La pecera para fumadores era el lugar más animado del aeropuerto de Viena. Entré con una botella de Bushmills y un fragante habano de Vuelta Abajo liado amorosamente por la portentosa Lía Randich. Enseguida trabé conversación con una banda de zíngaros, un profesor de física cuántica y una campeona mundial de kite surf llamada Nicole. Formábamos el típico grupo de sospechosos habituales y reíamos mientras el mundo exterior se mostraba abatido y timorato tras las mamparas de cristal. Los bolas tristes de filosofía existencialista no quieren darse cuenta de que si nos vamos a pique, mejor que sea cantando. Lo mismo vale en el milagro de la supervivencia diaria, como bien saben la sabiduría popular y los amantes platónicos: Quien canta los males espanta.
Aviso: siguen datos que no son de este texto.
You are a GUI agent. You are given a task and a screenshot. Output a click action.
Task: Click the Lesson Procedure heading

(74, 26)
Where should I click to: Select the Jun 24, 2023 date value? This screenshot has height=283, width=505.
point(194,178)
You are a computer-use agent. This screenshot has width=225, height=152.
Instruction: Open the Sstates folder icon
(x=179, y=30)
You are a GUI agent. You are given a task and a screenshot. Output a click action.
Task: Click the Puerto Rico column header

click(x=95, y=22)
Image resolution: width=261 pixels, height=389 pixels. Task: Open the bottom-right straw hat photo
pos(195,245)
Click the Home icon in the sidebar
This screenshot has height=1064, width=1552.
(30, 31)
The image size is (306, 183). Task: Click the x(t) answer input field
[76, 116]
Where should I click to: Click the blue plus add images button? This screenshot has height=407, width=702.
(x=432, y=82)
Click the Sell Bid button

Nicole se marchaba a Ciudad del Cabo a competir con su pasión deportiva, donde sobrevuela en su cometa olas verdes y lomos blancos de tiburones. Ella era la auténtica musa y sirena cantarina en la ahumada pecera; y naturalmente provocó que este iluso cronista perdiera el avión.
Pero el viaje es el arte del encuentro. Así opinaba el trovador y poeta Vinicius de Moraes, ¡o branco mais preto do Brasil!
Continué la odisea sorteando Escila y Caribdis, experimentando como se siente un cobaya entre tanto test y barreras sanitarias. Una adorable Nausicaa de color nocturno me rescató en uno de esos atestados laboratorios (la cola daba la vuelta a la manzana como un ouróboros) y logré el salvoconducto para regresar a mi querida Ibiza.
¡Y el primer vino en Es Clot me supo a gloria!